--- Document passage ---
The Bernian Diagram is helpful because it reveals that there are more options than provided in the Imprinting Movie. An individual is not totally Movie Script Bound. Rather, there are moments where one is analytically rational, both giving and receiving of nurture, and a playful child. This is important to keep in mind for perspective's sake.
Main Characters: Coming out of childhood there are three roles to the Movie Script. One role is that of Strong and Hated, another is Weak and Feared, and the third is the Adaptive role. These roles are powerful in the background of the mind and they come forth in later traumatic situations. And, quite strangely, when the person finds an intimate other, the Movie Script comes forth out of fear of deep sharing, vulnerability, and full intimacy.
Marital Example: Reports of changes in personality after marriage reveal both partners retreating to various roles in the Movie Script. Usually, both retreat to the Adaptive role while casting the partner in the role of the Strong and Hated.
Important Note: The repetition of the Movie Script is totally unconscious. The person simply falls into the role while thinking himself, or herself, perfectly rational. There is no awareness of playing a gamey role from the past, no thought of returning to what was familiar in their former childhood home, no consciousness whatsoever of going back to the familiarity of an old routine.
Therapy: A funny twist can occur due to psychotherapy. An individual can wrestle with the Adapted role and make mighty adjustments that grant many more moments free of the Movie Script with the partner.
If the partner does not move, the therapized makes a dramatic shift to the Strong and Hated Role. This, too, is unconscious. A person could be doing an imitation of, say, a Hated father while thinking himself perfectly cool and rational. (Rhett Butler just said "Frankly, my dear, I don't give a damn".)
Therapists need to be aware of this danger because clients may think themselves free, when it is only partial freedom due to a major loss of the Adaptation.
Ironic Spin: Humans want real closeness but the Movie Script militates against that in a most ingenious manner. The person unwittingly feels comfortably normal in the Adapted and Strong and Hated Role, but dreads going into the Weak and Feared Role. Strangely, being vulnerable is equated with being weak when the person still puts the Movie Script on the screen.
Double Bind: When both partners in a marriage are still advancing their Adapted Role, there is a tremendous double bind at work. It is as if the person stridently says: If you don't accept my Adapted Role, you don't love me. Of course, accepting the Adapted Role means the death of real intimacy. Both people have to grow up and cease returning to an ancient drama whose repetition only means the end of love.
Examples: If a person withdrew in the homegrown movie, the new partner will be informed that she or he is to honor the withdrawal or there will be no love. If you don't go along with my magical imaginations, you are a dream breaker. If you confront my motionless rational stance and want me to be emotionally real, you are an anti-intellectual. If you don't go along with my Kewpie Doll Sweetikins routine, you are an un-loving beast. If you want me to play rather than being Big Nurse, you are an unredeemed narcissist. Double binds do not make sense, but they are fiercely held.
Roots of the Adaptation: Prior contributors to the eventual Adaptation that a child takes can come as early as the last trimester in the womb. Succinctly, the defense mechanism of each developmental age offers the ground floor of the subsequent Adaptation that was chosen in the Family Drama. This means that, when the person is lost in the Movie Script at a later age, there is a fierceness to the Adaptation that represents a twist on how the baby clung to life, even though that defense is no longer needed.
Major Problem: I must return to an earlier point, namely that the continuance of the Script Movie is unconscious. An individual human's mind does not think there exist a plurality of roles.
--- Data to examine ---
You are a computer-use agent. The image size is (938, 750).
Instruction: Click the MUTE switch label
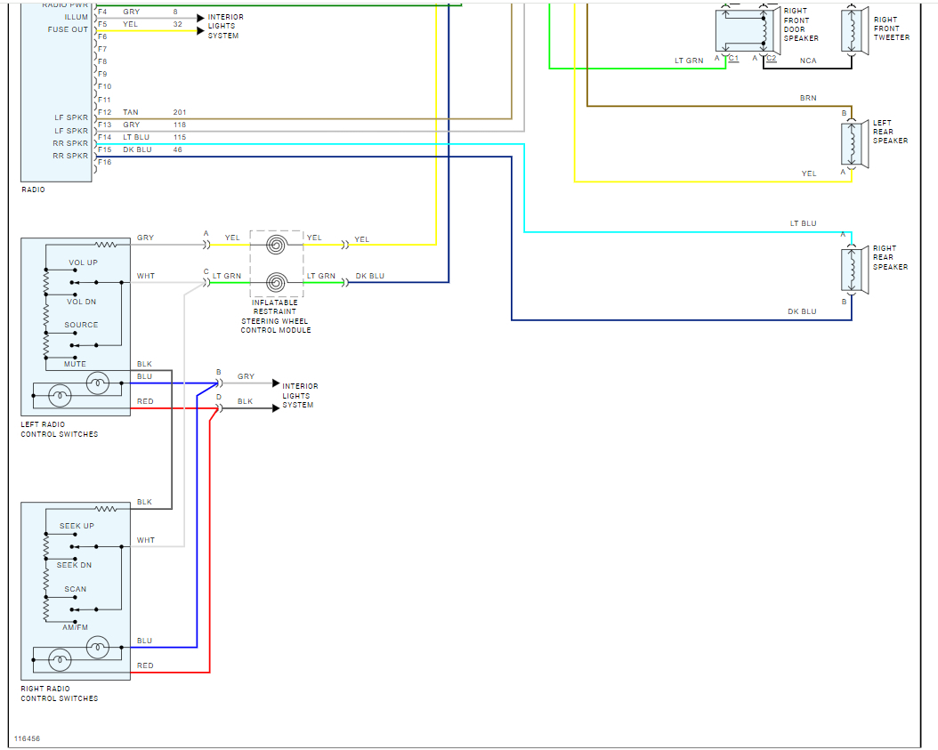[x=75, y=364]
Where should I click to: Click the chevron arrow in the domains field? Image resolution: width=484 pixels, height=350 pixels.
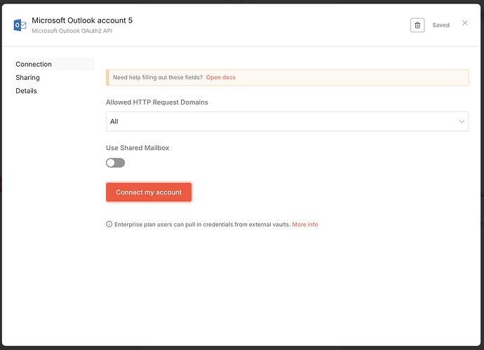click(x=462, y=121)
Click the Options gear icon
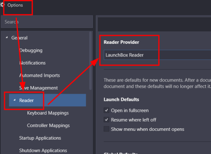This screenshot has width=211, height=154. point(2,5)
---
--- Data to examine ---
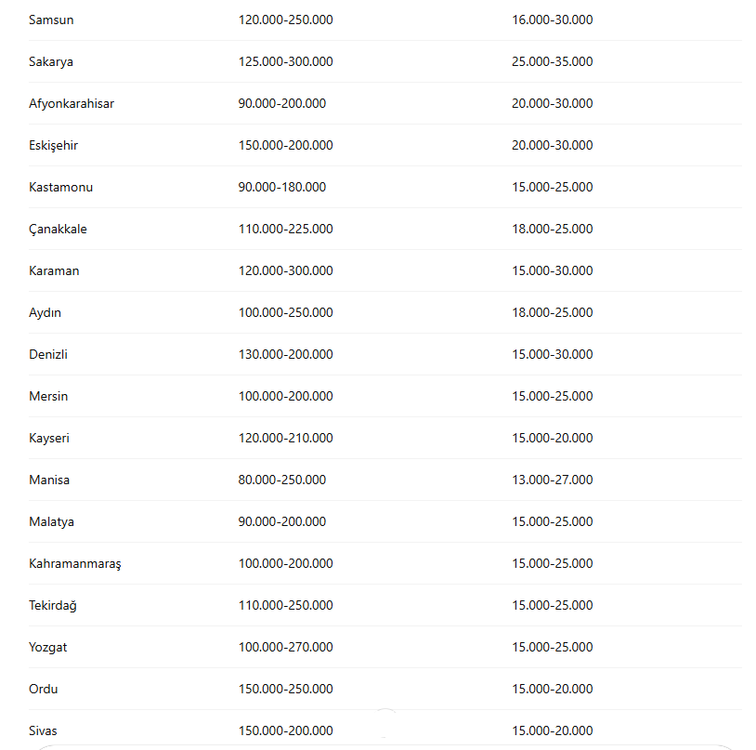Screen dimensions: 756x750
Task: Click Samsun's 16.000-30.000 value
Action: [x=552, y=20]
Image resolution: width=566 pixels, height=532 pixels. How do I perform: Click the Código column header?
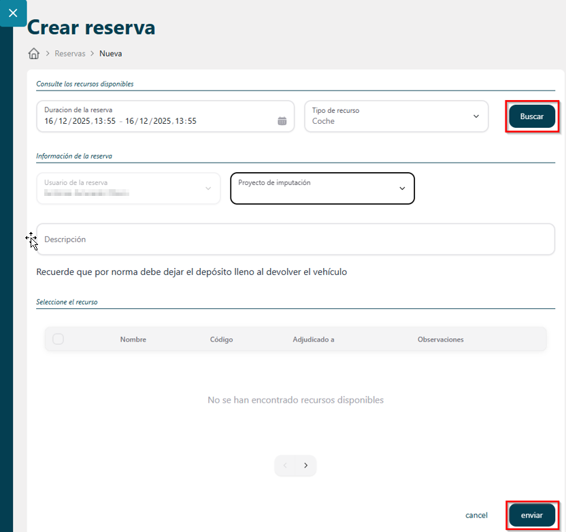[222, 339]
---
[Study questions]
1 - From the Movie Script passage, copy the words from "If the partner" to "on the screen." without any changes.
2 - In the Movie Script passage, the section headed "Examples" names what a partner is called for not going along with a routine. List every one of those names.
3 - Answer these questions from the Movie Script passage:
(a) In the marital example, which role do both partners usually retreat to?
(b) Which role does the person dread going into?
(c) How early can prior contributors to a child's eventual Adaptation come?

[Responses per task]
1 -
If the partner does not move, the therapized makes a dramatic shift to the Strong and Hated Role. This, too, is unconscious. A person could be doing an imitation of, say, a Hated father while thinking himself perfectly cool and rational. (Rhett Butler just said "Frankly, my dear, I don't give a damn".)
Therapists need to be aware of this danger because clients may think themselves free, when it is only partial freedom due to a major loss of the Adaptation.
Ironic Spin: Humans want real closeness but the Movie Script militates against that in a most ingenious manner. The person unwittingly feels comfortably normal in the Adapted and Strong and Hated Role, but dreads going into the Weak and Feared Role. Strangely, being vulnerable is equated with being weak when the person still puts the Movie Script on the screen.

2 -
- a dream breaker
- an anti-intellectual
- an un-loving beast
- an unredeemed narcissist

3 -
(a) The Adaptive role, while casting the partner in the role of the Strong and Hated.
(b) The Weak and Feared Role.
(c) As early as the last trimester in the womb.